Bu kitapta geçen kişi ve kurumlar ayrıntısıyla bir kurgudan ibarettir.
Bir mum, yanar yanar ve en sonunda söner. Söndüğü zamanlarda yeni bir mum alıp yakarsın ve o yine karanlığına ışık olur. Ama yakmasını bilmeyen cehennem olur... Bazen gerçekler bir kurşundan bile daha çok can yakar. O gerçek aslında sana iyi gelir, körlüğünü açar, sağırsan eğer sana sesini duyurur... Ama bunları yaparken de senin canını yakar. Kulağın yalanlara alışmış ve onla doymuştur, ama kalbin gerçeklerle beslenir ve ona muhtaçtır.
Karşımda ikisi kız dördü erkek, toplam 6 kişi vardı ve ben ciddiyetimi koruyamadan kahkaha atmaya başlamıştım. Bunların hepsi bir şaka olmalıydı, başka bir şey olamazdı.
"Neden güldüğünü anlayamadım avukat hanım." Gelen sesle kahkahalarımdan arındım ve sesin sahibine baktım. Sarı saçlara sahipti ve masmavi gözleri vardı. Boyu ortalama 180-1.85 olmalıydı. Bana anlayamamış bir ifade ile bakarken yanındaki sarı saçlı ve mavi gözlü kız konuştu," Benim evime de bu kadar kolay girebilseler, ben de sinirimden kahkaha atardım sanırım," dedi ve gülümsedi.
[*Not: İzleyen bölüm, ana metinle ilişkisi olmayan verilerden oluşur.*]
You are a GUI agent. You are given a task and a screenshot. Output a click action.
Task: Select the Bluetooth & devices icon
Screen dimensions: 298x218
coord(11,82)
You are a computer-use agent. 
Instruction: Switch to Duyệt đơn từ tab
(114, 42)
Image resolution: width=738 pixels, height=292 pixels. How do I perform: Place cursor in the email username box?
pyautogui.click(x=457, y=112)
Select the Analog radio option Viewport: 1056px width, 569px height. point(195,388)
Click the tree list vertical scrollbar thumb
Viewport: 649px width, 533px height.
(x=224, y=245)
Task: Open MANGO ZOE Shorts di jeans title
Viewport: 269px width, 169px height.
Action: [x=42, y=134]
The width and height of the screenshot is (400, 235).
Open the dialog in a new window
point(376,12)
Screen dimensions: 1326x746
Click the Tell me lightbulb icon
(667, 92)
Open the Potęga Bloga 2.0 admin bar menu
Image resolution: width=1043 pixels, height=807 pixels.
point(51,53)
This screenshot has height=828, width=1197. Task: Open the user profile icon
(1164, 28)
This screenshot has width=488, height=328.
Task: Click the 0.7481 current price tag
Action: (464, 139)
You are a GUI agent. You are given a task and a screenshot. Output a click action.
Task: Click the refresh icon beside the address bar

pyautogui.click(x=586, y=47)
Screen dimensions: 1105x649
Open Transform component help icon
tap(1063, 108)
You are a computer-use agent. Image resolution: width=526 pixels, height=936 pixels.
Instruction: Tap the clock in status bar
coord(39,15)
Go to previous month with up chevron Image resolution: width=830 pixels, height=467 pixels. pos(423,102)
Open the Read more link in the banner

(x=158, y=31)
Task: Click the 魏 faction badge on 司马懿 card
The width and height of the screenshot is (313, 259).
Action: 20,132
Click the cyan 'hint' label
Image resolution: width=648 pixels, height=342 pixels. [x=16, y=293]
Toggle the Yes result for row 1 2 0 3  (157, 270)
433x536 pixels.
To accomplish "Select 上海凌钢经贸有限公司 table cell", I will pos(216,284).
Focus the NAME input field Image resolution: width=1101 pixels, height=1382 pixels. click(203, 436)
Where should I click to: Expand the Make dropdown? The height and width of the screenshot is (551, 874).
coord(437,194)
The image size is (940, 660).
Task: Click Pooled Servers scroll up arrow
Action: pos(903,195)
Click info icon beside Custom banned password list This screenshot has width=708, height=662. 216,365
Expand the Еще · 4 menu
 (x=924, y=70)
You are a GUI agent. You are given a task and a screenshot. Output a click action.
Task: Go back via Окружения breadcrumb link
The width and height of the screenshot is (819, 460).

Burada her ne oluyorsa birisi artık açıklayacak mıydı?
Karşımdaki diğer erkeklere göre uzun boylu olan, ela gözlere ve çikolata kahvesi saçlara sahip sanki aklımı okumuş gibi konuştu," Evine böyle girdiğimiz için ekibim ve ben adına özür dilerim. Ama ancak böyle halledebilirdik, nasıl girdiğimiz ise meslek sırrı," dedi ve çapkınca göz kırptı. Kıkırdamıştım ama sebebi kesinlikle iyi değildi." Neden geldiğimiz sorusunun cevabını ne kadar merak ettiğini biliyorum. Avukat Deniz Saygın, yıllar önce aileniz abin Doruk Saygın ve senin önünde katledilmiş doğru mu?" dedi ve kaşlarını kaldırarak bana bakmaya başladı. Bu soru daha çok benim doğrulamam gereken bir soruydu. Ama bu bilgilere nasıl ulaşmıştı? "Evet doğru," dedim ve önüme doğru eğildim ve ellerimi önümde birleştirdim. Hareket edip karşımdaki koltuklara oturunca gerilmiş ama belli etmemiştim." Ailenizin katili olan Murat Kaya, yıllardır aradığımız ve izini sürdüğümüz bir katil ve aynı zamanda bir vatan haini," dedi ve ciddi bir şekilde devam etmeye başladı," Onu araştırırken senin dosyanı fark ettik ve seni de araştırdık," dedi. Rahatsız olmuştum nedense," Ve yakınlarını onun yüzünden kaybeden bir kişinin daha seni avukatı olarak seçtiğini fark ettik." Dedi. İyi de ben bunları zaten biliyordum. Ela gözlü adamın konuşmasına izin vermeden kahverengi saçlı mavi gözlü güzel kız söze girdi," Ve Deniz, senin de bizim gibi aile sevgisi görmeden büyüdüğünü- en azından şu son 18 yıldır- gördük. İntikam almak istediğini biliyoruz ve seni anlıyoruz da eğer ekibimize katılırsan hem intikamını alırsın hem de davanı kazanırsın." Dedi ve bütün ekip bana merakla bakmaya başladı," Niye böyle biir teklifi kabul edeyim ki?" dedim omuzlarımı silkerek ve evin kapısının yanına doğru ilerledim, kapıyı işaret ederek," Çıkış buradan," dedim ve suratsız bir şekilde onları evden göndermeye çalıştım. Ama hiç kimse milim kıpırdamamıştı. "Bu teklifi kabul etmemek için bir sebebin yokken neden reddedişin ki Rus güzeli," dedi ela gözlü adam. Kaşlarım hafiften çatılmış bir şekilde ona doğru ilerledim ve tam önünde durdum.
"Evime gizlice giren, benim hakkımda bilgi toplayan altı tane yabancıya güvenmemi bekleyemezsiniz," dedim.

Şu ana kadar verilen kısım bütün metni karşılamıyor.